# lakas ng tama



## meetmeinnyc

Hi 

What exactly does "lakas ng tama" mean? When I hear this, oftentimes, it's related to drinking alcohol, so I guess it means like what you are drinking easily makes you drunk or something..???

Aside from this, is there any other situation where you can use this phrase?


Thanks a lot in advance!


----------



## Lovestotravel

Hi meetmeinnyc,

It is usually used when a person does not make any sense in what he or she is doing or saying.It could be because he/she is too drunk.I believe the exact term in English is wasted.

Example:

"Lakas ng tama mo kagabi pare, natulog ka sa labas ng bahay nyo ng hubo't hubad"

You were so wasted last night dude, you slept in the raw outside your house.


----------



## meetmeinnyc

Thanks so much, Lovestotravel, for your explanation!

Can I ask one more thing?

"Tinatamaan ako" while drinking alcohol beverages means the same as "Nalalasing ako"?


Thanks a lot in advance!


----------



## Lovestotravel

You're most welcome.Yes they are the same.
You could use " Tinatamaan na ako /Nalalasing na ako(this means you are certain) " or "Tinatamaan/Nalalasing na yata ako" (yata denotes uncertainty).

Pare tinatamaan/nalalasing na ako,kailangan ko ng umuwi.
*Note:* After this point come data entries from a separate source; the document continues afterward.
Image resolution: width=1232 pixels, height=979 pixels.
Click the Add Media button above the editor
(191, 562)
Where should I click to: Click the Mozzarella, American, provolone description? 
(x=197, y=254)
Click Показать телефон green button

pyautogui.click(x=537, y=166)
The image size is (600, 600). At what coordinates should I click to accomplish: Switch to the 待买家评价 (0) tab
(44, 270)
Buddy, I'm already tipsy,I'll be heading home.(100% certain)you are going home whether they like it or not

Pare tinatamaan/nalalasing na yata ako, sa tingin ko kailangan ko ng umuwi. Buddy, I'm already tipsy,I think I should be heading home.(uncertain)you can be persuaded to stay and drink more or you may opt to go home.

Also, "lakas ng tama" can be used to describe how strong alcoholic beverages or even drugs are, as you mentioned in your previous post, how the beverage can easily make you feel drunk.


----------



## meetmeinnyc

Thanks so much again for your very detailed explanation! Much appreciated!


----------



## mataripis

The effects.


----------



## meetmeinnyc

Thanks, mataripis, to you too!


----------



## mataripis

Older form were Tumatama( can affect), may dating( something weird or unusual) , Umaatlab( noticeable effects) and the present form May Talab( can affect).


----------